Tuesday, 7 May 2013

Hospital Rwanda

I managed to spend all Monday in Rwanda, stuck as the piggy in the middle between the local medical team and the patient on one side, the parents and the insurance company on the other side. It was a convoluted drawn out affair that is still ongoing as I write. I obviously can go into no details but I learnt a great deal about African medical rivalries and politics. I also learnt a huge amount about medical travel insurance. All I will say is this - read your policy carefully. Depending on the very particular wording of your policy will depend on where you can be transferred to. There is a big difference between paying to repatriate you once you have been treated where you are (have a think about what that might entail i.e. where are you going?) and paying to air ambulance transfer by private jet to whatever country you desire. A lot of people will be under the impression that if they get sick/injured they will just get a medevac back home. Not necessarily I'm afraid...

To cut a long story short, Morris and I spent 14 hours in Kigali waiting for a final decision and were eventually pulled out as the costs of having the pilots and the plane just sitting there at the airport was escalating beyond reasonable. We lost our ambulance and so had to get a pick up to take us back to the airport and then check in all our medical equipment through standard airport security. Explaining to the Rwandan airport security (both sets of them! - how exactly anyone is supposed to be able to generate any dangerous or illegal materials in the 250m between the two checks is beyond me) that we had delicate medical equipment that might damage the X-ray machine or explode was rather tricky. Note to self - don't make the universal sign language for explosion at Rwandan airport security again. Or tell them you have drugs.

Two hours getting grilled in Kigali International Airport and we were free to go air-side. We had to carry all the stuff to a crowded shuttle bus, squeeze on and got driven from plane to plane until he made a detour for us to where the jet with the two very bored looking pilots Peter and Rob were distinctly unimpressed. I was also to learn that I missed a charity case evacuation of a 2 day old child with sepsis and a complex congenital colo-vesical abnormality. So not one of us was in a great mood.











The day did, however, have some positive aspects.
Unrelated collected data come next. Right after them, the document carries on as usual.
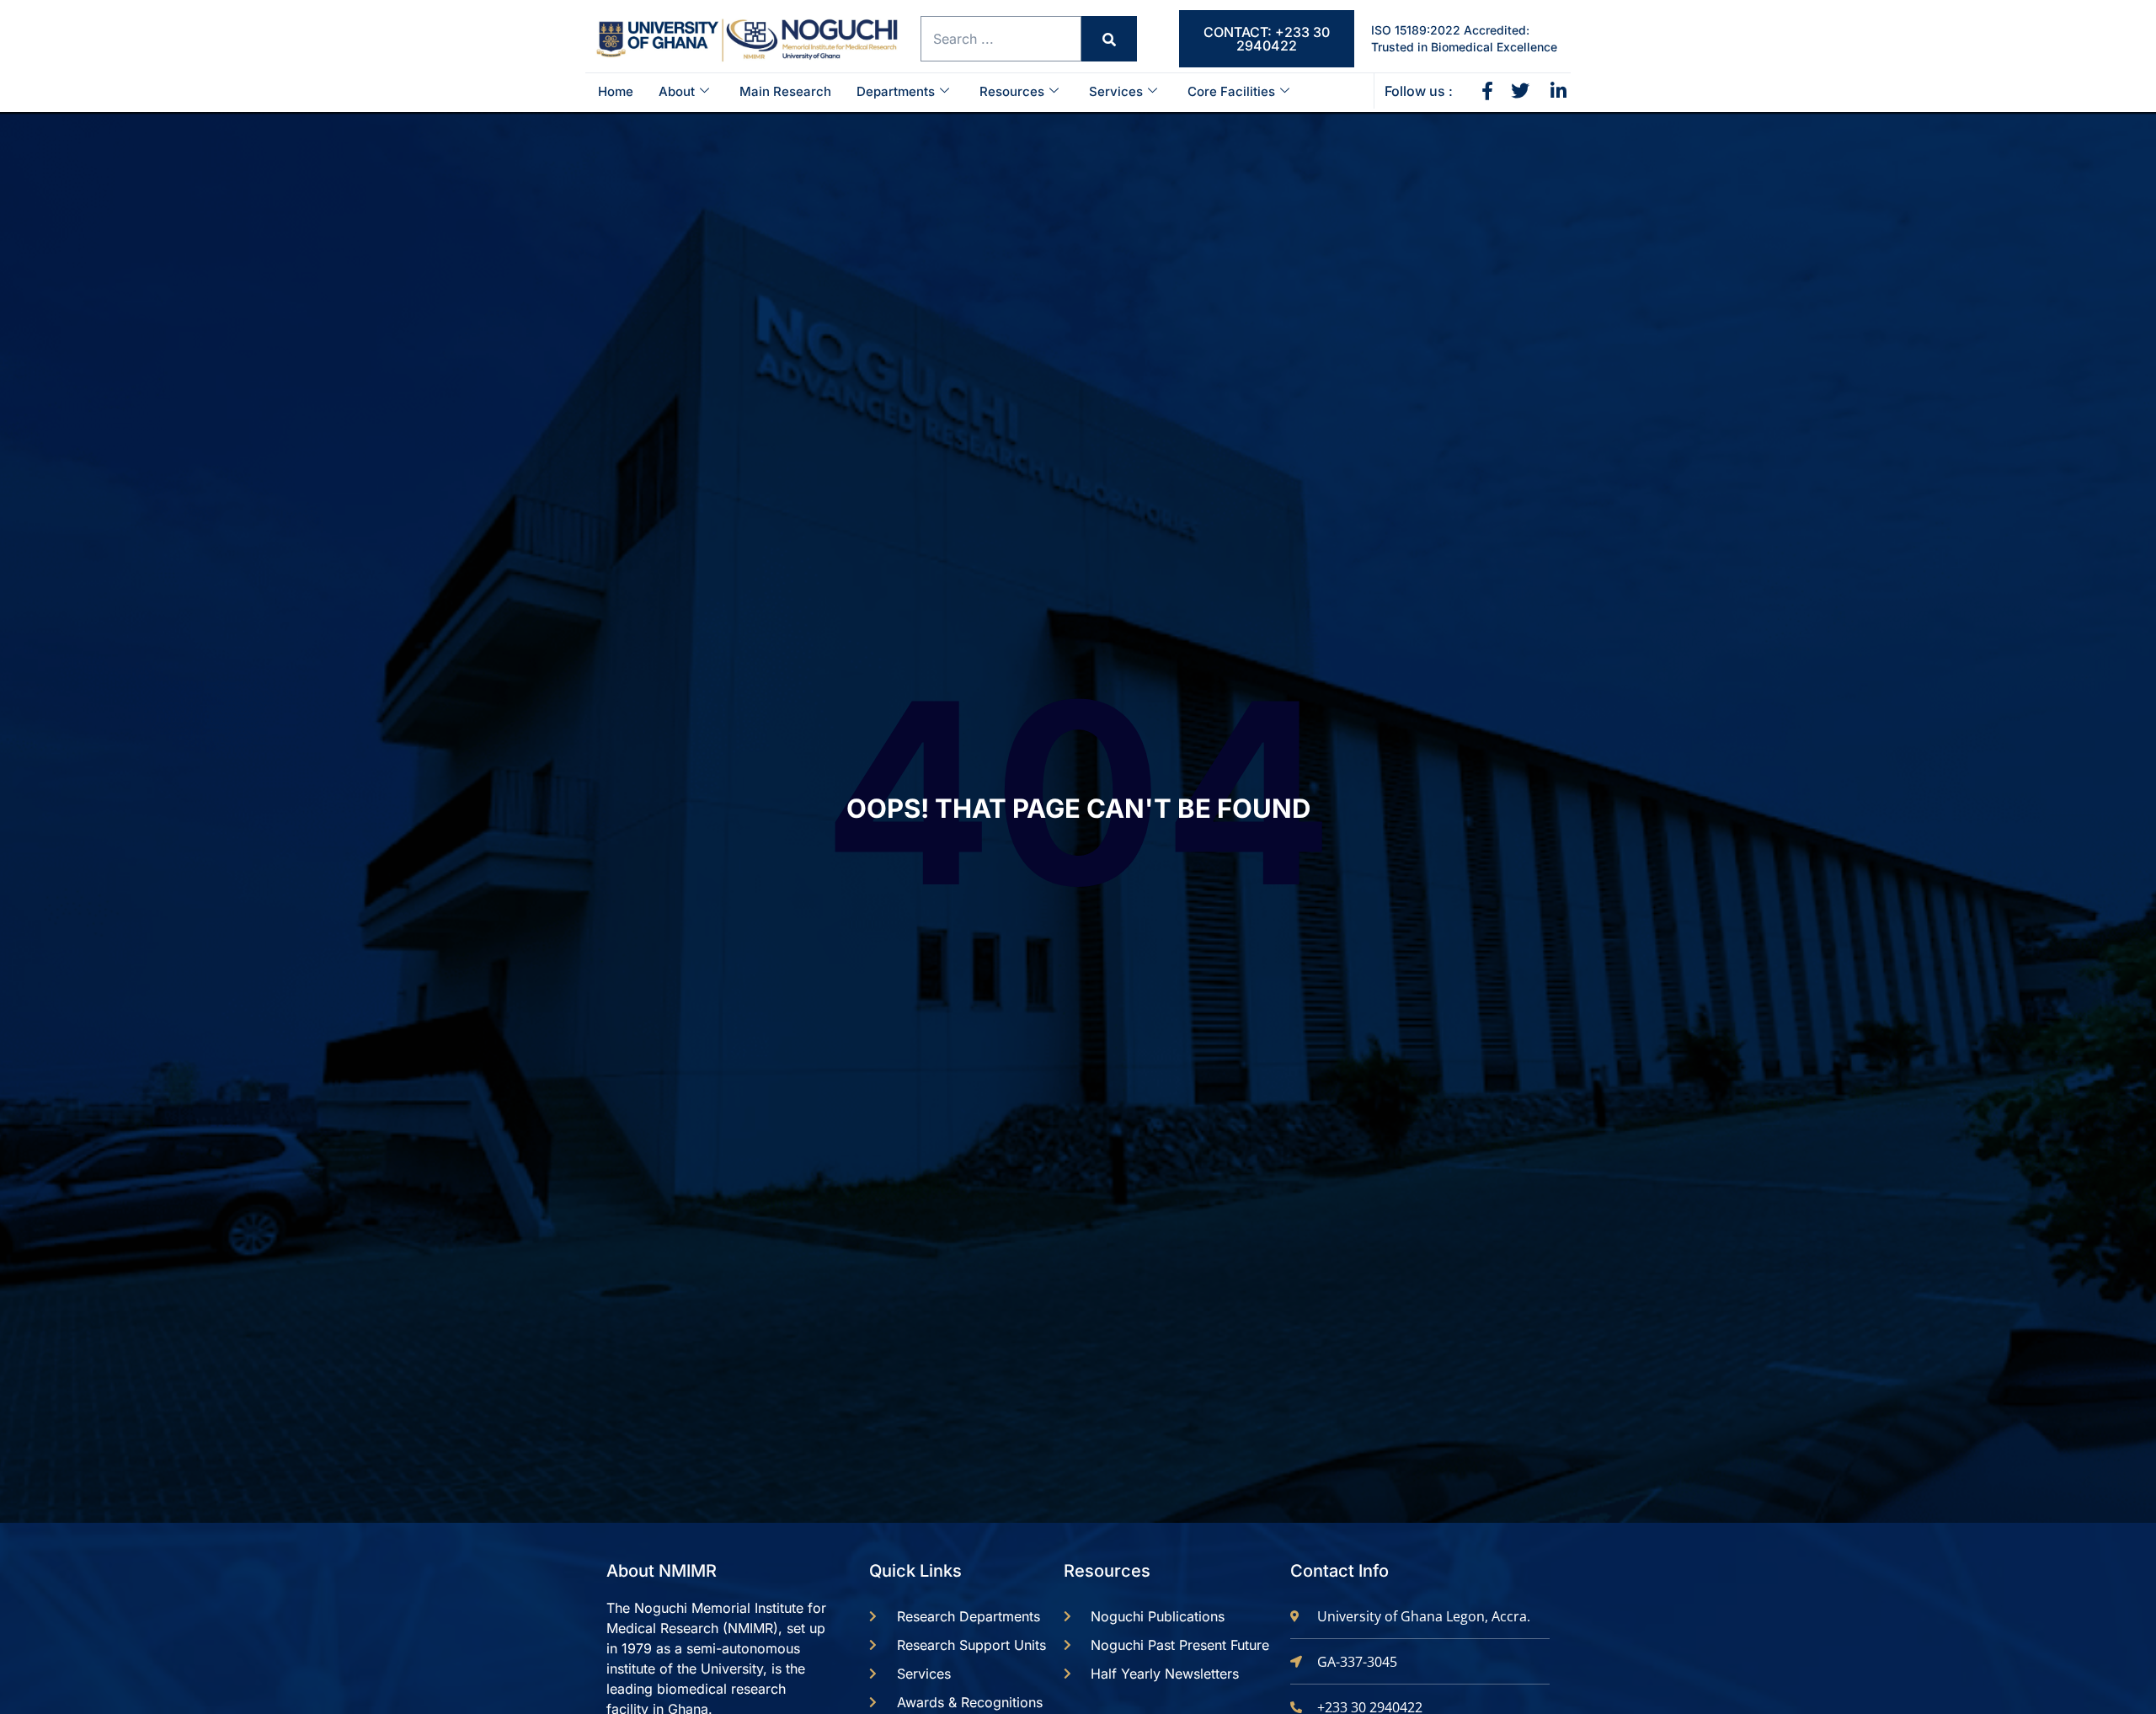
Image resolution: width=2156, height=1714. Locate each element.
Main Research (785, 91)
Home (615, 91)
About (677, 91)
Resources (1011, 91)
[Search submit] (1109, 38)
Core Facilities (1231, 91)
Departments (896, 91)
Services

I did get a good chance to get driven around Kigali which is a beautiful city if you ever get the chance to visit. Lush green hills, well made buildings along the hills and valleys, the roads and landscaping are immaculate. In fact there was hardly any refuse to see. Apparently the president of Rwanda has banned plastic bags. An interesting initiative, and as Peter the pilot said, "They don't have the Nairobi flower here." The Nairobi flower is the common site of a black thin plastic bag stuck flapping on a post or a wire. There were billboards up with interesting slogans such as 'CORRUPTION. It demeans us all. Sweep it away." It was a surprise to feel so safe and so impressed with a city that so recently was the site of so much horror.

There is a memorial museum about the genocide and the pilots told me it is difficult not to leave in tears. The biggest question people always leave with is 'How?' How can such extraordinary numbers of good people do such horrendous things to each other? From Milgram's electroshock experiment to Zimbardo's prison experiment, as unpalatable as they are, we know that unfortunately we all have such potential. It doesn't seem to take long or much prodding to influence it out of us either. As we waited by the plane and mused on the issues of moral relativism and the collective intentionality of something as horrific as genocide, I think I said something stupid like "Hopefully we can all learn from such events to stop them from happening again." to which one of the pilots said, "You mean like in Syria just last week." "Oh yeah." We stood there in silence for a bit, looking out across the mist rolling into the surrounding valleys of Kigali and then we flew back to Nairobi.